Vous faites partie d’une génération qui, à l’instar de la Suédoise Greta Thunberg, est aujourd’hui la plus mobilisée contre le changement climatique. Vous sentez-vous plus engagée que la génération de vos parents ?
J’ai commencé la lutte à l’âge de 13 ans. Ma première fac, ce n’était pas vraiment l’école, c’était la lutte. Et mes professeurs se trouvaient en dehors de la classe : c’était les leaders autochtones.
Aujourd’hui, je travaille à l’université, et pour moi, ce lieu d’enseignement est un outil de lutte pour garantir nos territoires.
À vrai dire, au Brésil, les luttes des indigènes pour défendre les territoires qu’ils occupent de manière ancestrale datent des années 1970. Et dans les années 2000, de nombreux jeunes prenaient part à ce combat.
Aujourd’hui, ce qui me frappe, c’est la mobilisation des jeunes, mais celle des femmes aussi. En août, j’ai participé à la première marche des femmes autochtones brésiliennes, à Brasília. Le thème était « Notre terre, notre corps, notre esprit ». Certaines femmes ont dû partir de leur village à pied, ou en pirogue, pour nous rejoindre. C’était la première fois qu’elles quittaient leurs terres !
====================
*Consigne*
Poursuivez l'entretien sur la lutte des autochtones au Brésil, à partir de sa dernière phrase.

*Données enregistrées*
====================
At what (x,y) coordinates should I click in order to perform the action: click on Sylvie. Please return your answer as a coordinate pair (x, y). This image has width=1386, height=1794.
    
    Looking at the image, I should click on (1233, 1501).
====================
*Réponse attendue*
C’est en ce moment la semaine du climat. Que proposez-vous pour lutter contre le changement climatique ?
Nous défendons notre mode de vie. Nous n’avons pas les mains salies par le sang ou l’extraction des minerais du sol.
C’est un projet politique : préserver le climat et notre environnement suppose de remettre en question le capitalisme. Les capitalistes sont des rongeurs et mangeurs de terre. Un grand chaman indigène disait : la notion de capitalisme, c’est quand le ciel et l’esprit des gens deviennent gris et partent en fumée. C’est d’actualité…
C’est le système qu’il faut changer, et notre proposition – que nous défendons avec la plateforme Amazonia 342 –, c’est d’occuper les territoires. Le plus important est de parvenir à une communauté des luttes pour garantir notre habitat collectif et individuel.
Il ne faut pas attendre qu’il n’y ait plus d’arbres pour prendre conscience de ce qui nous arrive. Nous avons suffisamment de connaissances aujourd’hui grâce au travail scientifique. Nous voulons des arbres vivants, pas du papier mort. C’est pour cela que les jeunes luttent aujourd’hui.
Merci Jacques.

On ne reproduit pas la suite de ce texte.